Something like 68% of the universe is made up of dark energy, a mysterious force thought to fuel the expansion of the universe. Another 27% is dark matter, which – as CERN explains – “does not absorb, reflect or emit light,” even though it seems to pull at the things in the universe we can actually see.
But there’s still a lot we don’t know.
To more precisely measure the effects of dark energy, a research group comprised of hundreds of physicists and astronomers has created what they describe as the “largest-ever, three-dimensional map of distant galaxies.”
You can see one slice through the map below:
This image shows the positions of 48,741 galaxies about 6 billion years into the past and covers about 1/20th of the sky, showing a slice of the universe that’s 6 billion light-years wide and 4.5 billion light-years high. (Each dot is a galaxy.)
It indicates depth too, by using color (yellow is nearer to Earth and purple is further), making the slice 500 million light-years “thick.” The way that galaxies cluster together into what are known as superclusters helps show the structure of the universe and the attractive force of gravity.
Still, that image just shows about 3% of what the full survey by the Sloan Digital Sky Survey III (SDSS-III) mapped – their full map includes 1.2 million galaxies.
“We’ve made the largest map for studying the 95% of the universe that is dark,” David Schlegel, an astrophysicist at Lawrence Berkeley National Laboratory (Berkeley Lab), said in a press release. Schlegel is the principal investigator for the Baryon Oscillation Spectroscopic Survey that created the map. “In this map, we can see galaxies being gravitationally pulled towards other galaxies by dark matter. And on much larger scales, we see the effect of dark energy ripping the universe apart.”

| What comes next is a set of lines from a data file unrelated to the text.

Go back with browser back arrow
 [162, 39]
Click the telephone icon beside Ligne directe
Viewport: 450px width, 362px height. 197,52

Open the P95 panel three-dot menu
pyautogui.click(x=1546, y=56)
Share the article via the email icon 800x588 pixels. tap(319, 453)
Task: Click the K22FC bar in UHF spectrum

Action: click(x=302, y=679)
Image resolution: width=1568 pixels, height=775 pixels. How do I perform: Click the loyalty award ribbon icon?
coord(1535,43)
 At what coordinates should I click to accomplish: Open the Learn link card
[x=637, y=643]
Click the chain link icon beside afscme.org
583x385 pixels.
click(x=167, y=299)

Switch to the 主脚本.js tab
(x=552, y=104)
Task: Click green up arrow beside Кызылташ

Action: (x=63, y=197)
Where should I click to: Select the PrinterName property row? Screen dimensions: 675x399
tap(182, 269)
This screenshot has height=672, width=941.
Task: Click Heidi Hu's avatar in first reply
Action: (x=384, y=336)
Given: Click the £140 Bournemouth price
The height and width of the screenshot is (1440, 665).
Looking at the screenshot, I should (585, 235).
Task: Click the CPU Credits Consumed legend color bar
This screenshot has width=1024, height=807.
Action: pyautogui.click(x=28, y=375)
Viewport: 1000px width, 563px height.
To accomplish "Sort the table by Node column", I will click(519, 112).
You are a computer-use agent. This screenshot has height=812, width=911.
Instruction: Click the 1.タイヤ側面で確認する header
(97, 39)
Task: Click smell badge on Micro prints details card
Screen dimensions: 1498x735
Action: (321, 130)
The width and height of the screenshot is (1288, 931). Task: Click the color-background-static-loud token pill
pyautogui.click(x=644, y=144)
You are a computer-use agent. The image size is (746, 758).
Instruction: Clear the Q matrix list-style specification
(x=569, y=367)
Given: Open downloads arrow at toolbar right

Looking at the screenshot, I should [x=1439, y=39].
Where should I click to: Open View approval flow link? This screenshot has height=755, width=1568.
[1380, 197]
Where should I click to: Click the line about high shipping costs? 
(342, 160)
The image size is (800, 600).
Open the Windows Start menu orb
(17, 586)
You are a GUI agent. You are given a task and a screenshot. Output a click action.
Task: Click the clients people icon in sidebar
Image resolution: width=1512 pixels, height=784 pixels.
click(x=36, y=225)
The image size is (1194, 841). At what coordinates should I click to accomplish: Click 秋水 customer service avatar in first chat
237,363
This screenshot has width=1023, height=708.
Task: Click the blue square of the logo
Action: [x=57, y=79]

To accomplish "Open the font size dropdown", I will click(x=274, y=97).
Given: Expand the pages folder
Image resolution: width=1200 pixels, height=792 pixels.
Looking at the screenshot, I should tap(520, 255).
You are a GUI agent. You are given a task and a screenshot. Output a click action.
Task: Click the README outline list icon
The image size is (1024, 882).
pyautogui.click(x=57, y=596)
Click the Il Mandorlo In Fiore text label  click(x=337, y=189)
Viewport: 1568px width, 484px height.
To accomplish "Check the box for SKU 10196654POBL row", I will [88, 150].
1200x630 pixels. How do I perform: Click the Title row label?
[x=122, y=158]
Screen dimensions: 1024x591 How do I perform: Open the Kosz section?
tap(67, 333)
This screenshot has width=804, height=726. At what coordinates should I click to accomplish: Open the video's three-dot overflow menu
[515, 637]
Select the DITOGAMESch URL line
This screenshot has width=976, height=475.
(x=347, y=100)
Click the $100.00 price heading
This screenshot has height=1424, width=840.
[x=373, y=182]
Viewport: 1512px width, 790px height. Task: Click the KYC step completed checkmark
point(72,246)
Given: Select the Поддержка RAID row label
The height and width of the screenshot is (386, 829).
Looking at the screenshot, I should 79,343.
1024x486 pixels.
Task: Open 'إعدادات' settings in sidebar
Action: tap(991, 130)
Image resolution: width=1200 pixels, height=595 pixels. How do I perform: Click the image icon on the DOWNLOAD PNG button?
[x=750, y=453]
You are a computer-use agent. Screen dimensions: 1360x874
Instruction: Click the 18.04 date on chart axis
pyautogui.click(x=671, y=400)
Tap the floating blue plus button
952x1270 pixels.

The group has submitted a collection of papers describing their results to the journal Monthly Notices of the Royal Astronomical Society.
The map itself was made by measuring the effects of pressure waves that traveled across the universe when it was just 400,000 years old, more than 13 billion years ago.
In the image below, you can see how a slice of 10% of the map could be expanded to show the three-dimensional structure of the universe, with voids of nothingness and bright superclusters of galaxies.
We can now measure how much the galaxies and stars cluster together as a function of time to such an accuracy we can test General Relativity at cosmological scales,” Shirley Ho, an astrophysicist at Berkeley Lab and Carnegie Mellon University, said in a press release.
The researchers say that so far, the data seems to support the standard cosmological model of the universe.
In the future, these results will allow researchers to even further show the effects of dark energy and could reveal what Natalie Roe, Physics Division director at Berkeley Lab, describes as “ultimately the future of our universe.”